**PROVIDED TEXT**
• • • •
# Music critics trash and praise the same record



## brianvds (May 1, 2013)

Egg all over their faces...

http://ecclesiastes911.net/music_critics_trash_and_praiese_the_same_record/


----------



## dgee (Sep 26, 2013)

Oh yay, let's have a go at critics. Admittedly Mr Deacon's errors (a producer - enthusiast rather than an expert I would expect) occurred in close succession but 15 years stood between the other gent's reviews. But even so, what is the standard here? Unimpeachable objectivity and perfect memory? 

Also, that's 2 critics. I understand there are a lot of music critics (not all wonderful by any stretch of the imagination), but that probably doesn't matter if you just want to say "critics are awful"


----------



## science (Oct 14, 2010)

I guess the point is that humans can be biased by things like brands. 

That's a phenomenal point. I'd think it should've been obvious by now, but if it wasn't, then we need to learn it ASAFP.


----------



## science (Oct 14, 2010)

F = frying, by the way. Like, hot and very bothered, as in, immediately.


----------



## Guest (May 31, 2014)

Oh Lord, not Simkin again.

(Imagine a whole long string of explitives here.)


----------



## Ukko (Jun 4, 2010)

Hah. This is a rehash of the Malik trashing of Deacon, from the middle of the last decade. There must have been a 'history' between them, because Deacon was hardly alone in falling for the hoax. Malik expressed suspicion early on, and rode that fact for all it was worth - and then some.

[Edit - - I have several of the 'misattributed' CDs, on the covers of which I wrote the identified performer. The writing had no effect on the performances.]


----------



## brianvds (May 1, 2013)

I just knew Simkin would get everyone hot under the collar... :devil:


----------



## DavidA (Dec 14, 2012)

The Gramophone magazine took great delight in exposing the Hatto fraud. However, when I wrote suggesting that certain of their reviewers should question their positions in the light of their double standards, I received no reply. Just proves that the 'experts' are not so expert after all! There were a lot more than two taken in! Even in spite of the hugely dubious circumstances in which the recordings were supposed to have been made.

See Jeremy Nicolas' obituary which hails her as one of the greatest British pianists:

http://www.theguardian.com/news/2006/jul/10/guardianobituaries.artsobituaries1


----------



## Guest (May 31, 2014)

brianvds said:


> I just knew Simkin would get everyone hot under the collar... :devil:


A worthy goal, apparently.


----------



## hpowders (Dec 23, 2013)

I see that all the time in the journal I read. Two critics, one recommends, the other writes, stay away.
• • • •
**SHORT EXERCISE 1**
Would you reproduce, word for word, the part of the music critics thread from "## dgee (Sep" to "things like brands."?
**SHORT EXERCISE 2**
Can you turn the paragraph in the music critics thread that begins "The Gramophone magazine took great delight" into a short bulleted list that keeps its main facts?
**SHORT EXERCISE 3**
Answer these questions from the music critics thread:
(a) According to dgee, how many years stood between the other gent's reviews?
(b) What does the F in "ASAFP" stand for?
(c) What did Ukko write on the covers of the "misattributed" CDs?

**DATA SHOWN**
• • • •
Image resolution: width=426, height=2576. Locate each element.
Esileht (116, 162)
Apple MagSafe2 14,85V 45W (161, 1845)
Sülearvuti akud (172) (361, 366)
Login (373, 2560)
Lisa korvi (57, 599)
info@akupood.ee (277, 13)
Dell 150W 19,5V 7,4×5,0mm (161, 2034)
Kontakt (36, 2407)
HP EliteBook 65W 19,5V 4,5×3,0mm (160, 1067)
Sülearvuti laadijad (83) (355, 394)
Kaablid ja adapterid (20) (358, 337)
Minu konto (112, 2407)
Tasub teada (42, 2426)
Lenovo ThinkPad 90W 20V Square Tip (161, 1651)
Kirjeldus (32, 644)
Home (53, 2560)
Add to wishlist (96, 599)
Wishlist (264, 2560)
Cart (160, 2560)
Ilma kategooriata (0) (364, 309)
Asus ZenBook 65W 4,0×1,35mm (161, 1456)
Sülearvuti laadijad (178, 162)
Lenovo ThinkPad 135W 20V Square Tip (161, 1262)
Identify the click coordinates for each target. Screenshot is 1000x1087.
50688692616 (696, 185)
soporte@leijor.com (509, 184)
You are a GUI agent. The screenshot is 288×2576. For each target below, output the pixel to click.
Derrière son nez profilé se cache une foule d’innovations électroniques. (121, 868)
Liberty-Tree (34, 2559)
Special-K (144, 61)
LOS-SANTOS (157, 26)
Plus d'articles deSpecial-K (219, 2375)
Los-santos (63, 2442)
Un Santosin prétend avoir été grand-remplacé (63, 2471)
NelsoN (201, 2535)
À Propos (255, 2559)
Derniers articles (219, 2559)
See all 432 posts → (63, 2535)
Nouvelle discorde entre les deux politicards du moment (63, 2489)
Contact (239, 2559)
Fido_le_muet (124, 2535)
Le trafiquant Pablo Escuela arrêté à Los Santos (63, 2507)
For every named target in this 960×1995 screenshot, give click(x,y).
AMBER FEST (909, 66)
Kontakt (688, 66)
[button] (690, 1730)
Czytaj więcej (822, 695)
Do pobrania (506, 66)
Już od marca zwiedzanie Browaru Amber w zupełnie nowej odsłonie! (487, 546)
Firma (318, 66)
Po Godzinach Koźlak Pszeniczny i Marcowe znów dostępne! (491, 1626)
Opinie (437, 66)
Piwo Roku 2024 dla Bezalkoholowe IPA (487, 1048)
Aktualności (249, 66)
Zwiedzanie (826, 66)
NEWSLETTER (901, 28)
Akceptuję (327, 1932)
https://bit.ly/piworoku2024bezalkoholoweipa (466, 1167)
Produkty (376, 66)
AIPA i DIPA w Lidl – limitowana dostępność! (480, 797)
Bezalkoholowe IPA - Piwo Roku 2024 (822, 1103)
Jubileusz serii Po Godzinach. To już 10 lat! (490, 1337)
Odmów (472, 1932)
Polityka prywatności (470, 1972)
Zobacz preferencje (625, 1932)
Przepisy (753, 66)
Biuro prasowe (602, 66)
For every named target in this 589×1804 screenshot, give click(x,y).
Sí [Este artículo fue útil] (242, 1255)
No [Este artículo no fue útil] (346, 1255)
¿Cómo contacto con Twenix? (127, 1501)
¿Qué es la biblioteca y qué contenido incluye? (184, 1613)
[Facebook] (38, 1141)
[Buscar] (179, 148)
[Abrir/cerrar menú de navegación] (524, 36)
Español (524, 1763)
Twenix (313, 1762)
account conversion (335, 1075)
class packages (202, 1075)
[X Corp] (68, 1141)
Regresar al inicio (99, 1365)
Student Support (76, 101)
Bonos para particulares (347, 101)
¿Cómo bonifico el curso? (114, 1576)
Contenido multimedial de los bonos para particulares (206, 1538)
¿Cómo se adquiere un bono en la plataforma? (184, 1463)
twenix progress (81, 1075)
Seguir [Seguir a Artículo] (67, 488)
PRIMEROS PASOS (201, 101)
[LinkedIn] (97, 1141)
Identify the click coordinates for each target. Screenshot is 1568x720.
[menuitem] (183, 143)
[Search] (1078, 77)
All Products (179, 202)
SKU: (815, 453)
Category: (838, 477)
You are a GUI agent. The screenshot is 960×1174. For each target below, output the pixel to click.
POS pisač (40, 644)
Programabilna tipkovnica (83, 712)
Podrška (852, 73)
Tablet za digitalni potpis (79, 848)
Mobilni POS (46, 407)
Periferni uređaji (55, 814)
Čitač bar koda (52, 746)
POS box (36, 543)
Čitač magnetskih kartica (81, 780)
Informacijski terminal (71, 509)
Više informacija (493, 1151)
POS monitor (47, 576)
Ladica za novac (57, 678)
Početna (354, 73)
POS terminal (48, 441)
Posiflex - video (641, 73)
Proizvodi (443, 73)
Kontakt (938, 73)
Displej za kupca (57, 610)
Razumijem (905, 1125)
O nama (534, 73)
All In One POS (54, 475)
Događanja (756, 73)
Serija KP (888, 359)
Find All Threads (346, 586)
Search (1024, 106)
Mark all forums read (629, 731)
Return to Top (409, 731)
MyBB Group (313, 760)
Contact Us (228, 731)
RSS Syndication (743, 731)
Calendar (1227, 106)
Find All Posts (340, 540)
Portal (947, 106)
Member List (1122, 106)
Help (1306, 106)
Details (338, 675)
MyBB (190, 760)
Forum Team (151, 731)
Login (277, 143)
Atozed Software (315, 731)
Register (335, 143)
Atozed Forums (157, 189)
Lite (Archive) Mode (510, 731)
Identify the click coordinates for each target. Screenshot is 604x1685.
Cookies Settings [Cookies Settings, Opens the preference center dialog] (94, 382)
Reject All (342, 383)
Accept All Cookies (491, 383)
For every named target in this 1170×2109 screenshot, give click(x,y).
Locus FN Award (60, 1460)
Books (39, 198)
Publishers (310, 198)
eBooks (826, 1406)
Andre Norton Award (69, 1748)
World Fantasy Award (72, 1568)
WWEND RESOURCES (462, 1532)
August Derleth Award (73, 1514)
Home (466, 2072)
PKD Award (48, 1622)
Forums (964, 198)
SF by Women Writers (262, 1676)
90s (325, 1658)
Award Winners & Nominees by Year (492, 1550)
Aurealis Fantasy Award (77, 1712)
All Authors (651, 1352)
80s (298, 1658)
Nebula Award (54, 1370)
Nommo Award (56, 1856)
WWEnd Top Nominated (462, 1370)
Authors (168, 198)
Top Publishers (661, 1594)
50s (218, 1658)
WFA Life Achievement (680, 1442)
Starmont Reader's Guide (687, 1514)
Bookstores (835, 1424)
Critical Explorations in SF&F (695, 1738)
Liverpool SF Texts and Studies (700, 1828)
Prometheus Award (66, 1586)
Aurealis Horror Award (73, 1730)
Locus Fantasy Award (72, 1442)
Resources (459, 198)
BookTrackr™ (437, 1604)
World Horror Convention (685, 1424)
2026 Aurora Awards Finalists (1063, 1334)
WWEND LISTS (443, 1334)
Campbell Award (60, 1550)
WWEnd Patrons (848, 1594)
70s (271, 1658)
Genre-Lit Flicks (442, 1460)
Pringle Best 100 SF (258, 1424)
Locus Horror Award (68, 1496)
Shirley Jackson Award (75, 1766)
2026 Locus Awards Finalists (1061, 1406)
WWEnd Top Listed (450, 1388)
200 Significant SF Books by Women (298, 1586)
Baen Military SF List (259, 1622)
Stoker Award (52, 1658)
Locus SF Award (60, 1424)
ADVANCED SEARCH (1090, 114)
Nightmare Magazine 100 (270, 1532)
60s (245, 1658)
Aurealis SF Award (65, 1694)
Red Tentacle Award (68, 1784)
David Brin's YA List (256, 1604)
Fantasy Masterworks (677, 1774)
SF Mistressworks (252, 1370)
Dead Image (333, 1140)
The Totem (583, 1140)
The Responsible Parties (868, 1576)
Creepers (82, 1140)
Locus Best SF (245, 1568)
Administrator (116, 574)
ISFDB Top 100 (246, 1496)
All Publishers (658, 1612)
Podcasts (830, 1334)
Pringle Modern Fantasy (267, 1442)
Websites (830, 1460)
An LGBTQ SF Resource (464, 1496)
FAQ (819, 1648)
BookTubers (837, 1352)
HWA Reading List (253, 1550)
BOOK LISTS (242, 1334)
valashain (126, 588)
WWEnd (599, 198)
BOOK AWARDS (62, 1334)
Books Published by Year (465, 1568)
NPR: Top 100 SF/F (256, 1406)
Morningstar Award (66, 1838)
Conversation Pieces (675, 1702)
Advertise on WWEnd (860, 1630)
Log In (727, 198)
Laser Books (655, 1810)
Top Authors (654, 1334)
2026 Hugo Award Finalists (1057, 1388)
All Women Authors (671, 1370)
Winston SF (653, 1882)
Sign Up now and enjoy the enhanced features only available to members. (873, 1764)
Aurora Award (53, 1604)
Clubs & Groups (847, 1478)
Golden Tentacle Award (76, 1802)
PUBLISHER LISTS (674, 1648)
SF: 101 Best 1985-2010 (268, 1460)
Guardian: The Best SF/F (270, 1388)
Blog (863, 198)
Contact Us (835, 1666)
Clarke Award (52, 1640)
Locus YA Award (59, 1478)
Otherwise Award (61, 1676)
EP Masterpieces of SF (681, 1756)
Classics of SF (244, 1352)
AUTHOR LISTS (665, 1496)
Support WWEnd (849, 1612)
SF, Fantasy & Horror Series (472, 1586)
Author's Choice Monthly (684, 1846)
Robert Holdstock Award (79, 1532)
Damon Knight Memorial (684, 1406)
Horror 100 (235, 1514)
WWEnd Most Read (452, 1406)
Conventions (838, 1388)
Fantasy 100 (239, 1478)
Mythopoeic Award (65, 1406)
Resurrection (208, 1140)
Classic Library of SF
• • • •
**SOLUTION 1**
## dgee (Sep 26, 2013)

Oh yay, let's have a go at critics. Admittedly Mr Deacon's errors (a producer - enthusiast rather than an expert I would expect) occurred in close succession but 15 years stood between the other gent's reviews. But even so, what is the standard here? Unimpeachable objectivity and perfect memory? 

Also, that's 2 critics. I understand there are a lot of music critics (not all wonderful by any stretch of the imagination), but that probably doesn't matter if you just want to say "critics are awful"


----------



## science (Oct 14, 2010)

I guess the point is that humans can be biased by things like brands.

**SOLUTION 2**
- The Gramophone magazine took great delight in exposing the Hatto fraud.
- The poster wrote to suggest that some of its reviewers question their positions, given their double standards, and received no reply.
- The poster concludes that the "experts" are not so expert after all.
- Many more than two were taken in, despite the hugely dubious circumstances in which the recordings were supposedly made.

**SOLUTION 3**
(a) 15 years.
(b) Frying.
(c) The identified performer.